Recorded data
▼

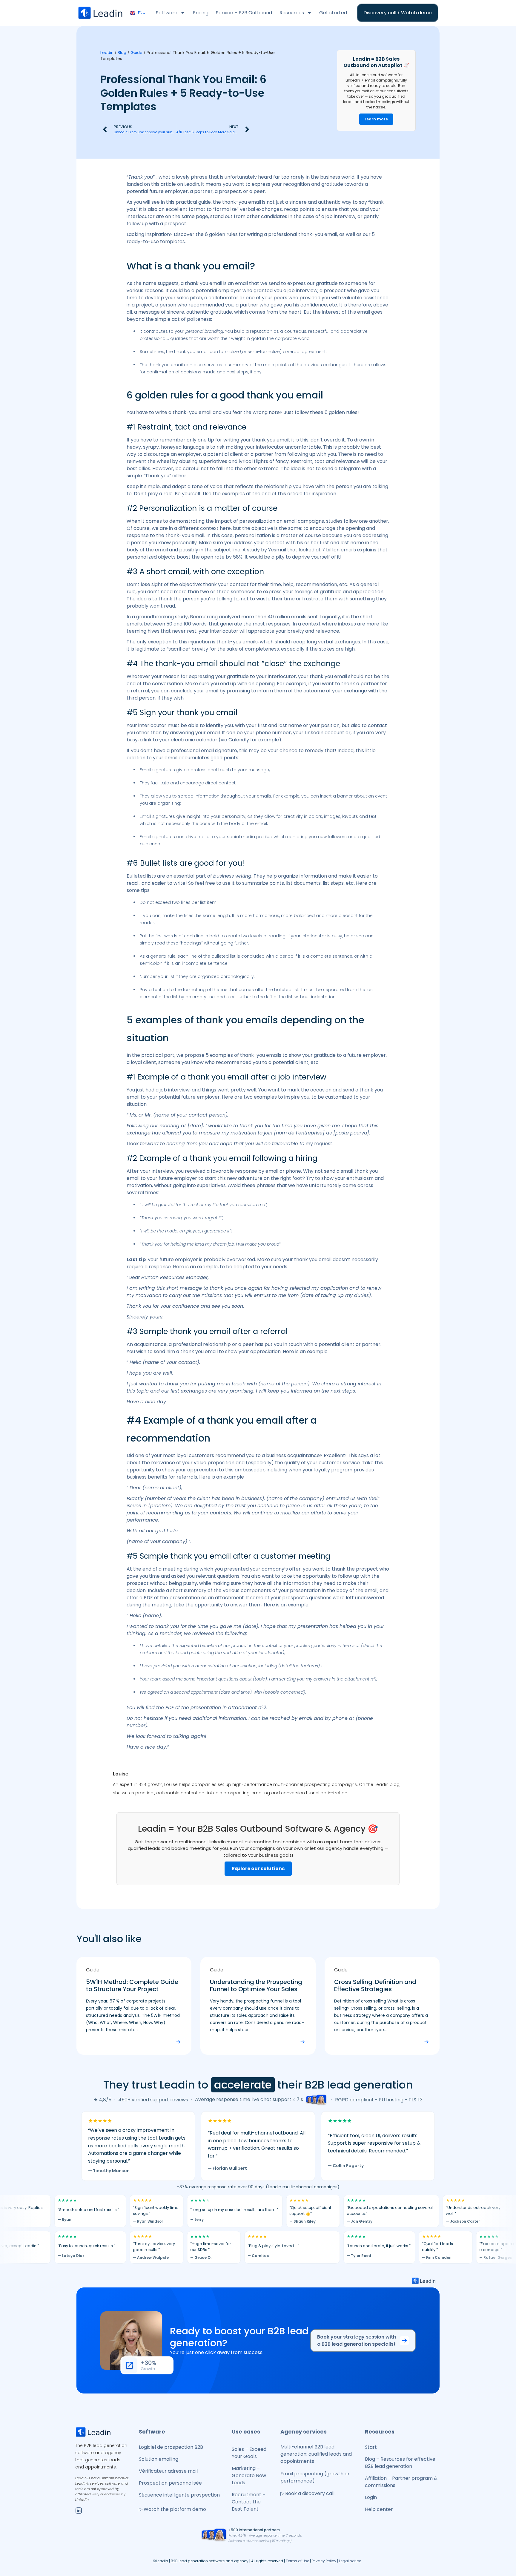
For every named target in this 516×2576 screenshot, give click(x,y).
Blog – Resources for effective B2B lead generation (400, 2463)
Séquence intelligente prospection (179, 2494)
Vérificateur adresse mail (168, 2471)
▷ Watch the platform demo (172, 2509)
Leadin (106, 53)
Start (371, 2447)
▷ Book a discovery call (307, 2493)
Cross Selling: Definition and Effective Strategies (375, 1985)
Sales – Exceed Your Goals (249, 2453)
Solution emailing (158, 2459)
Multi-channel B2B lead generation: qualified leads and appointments (316, 2454)
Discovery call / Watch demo (397, 12)
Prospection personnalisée (170, 2483)
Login (371, 2497)
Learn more (376, 119)
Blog (122, 53)
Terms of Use (297, 2560)
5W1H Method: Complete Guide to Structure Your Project (132, 1985)
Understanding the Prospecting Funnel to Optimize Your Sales (256, 1985)
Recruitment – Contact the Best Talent (248, 2501)
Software (166, 12)
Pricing (200, 12)
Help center (379, 2509)
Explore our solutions (258, 1868)
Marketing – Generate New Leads (249, 2475)
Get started (333, 12)
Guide (136, 53)
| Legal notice (349, 2560)
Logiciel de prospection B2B (171, 2447)
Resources (292, 12)
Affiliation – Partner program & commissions (401, 2482)
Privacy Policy (324, 2560)
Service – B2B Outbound (244, 12)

▲

Exercise
Please state how many lines in the records contain the word "Your", and give only that number.

Completed exercise
3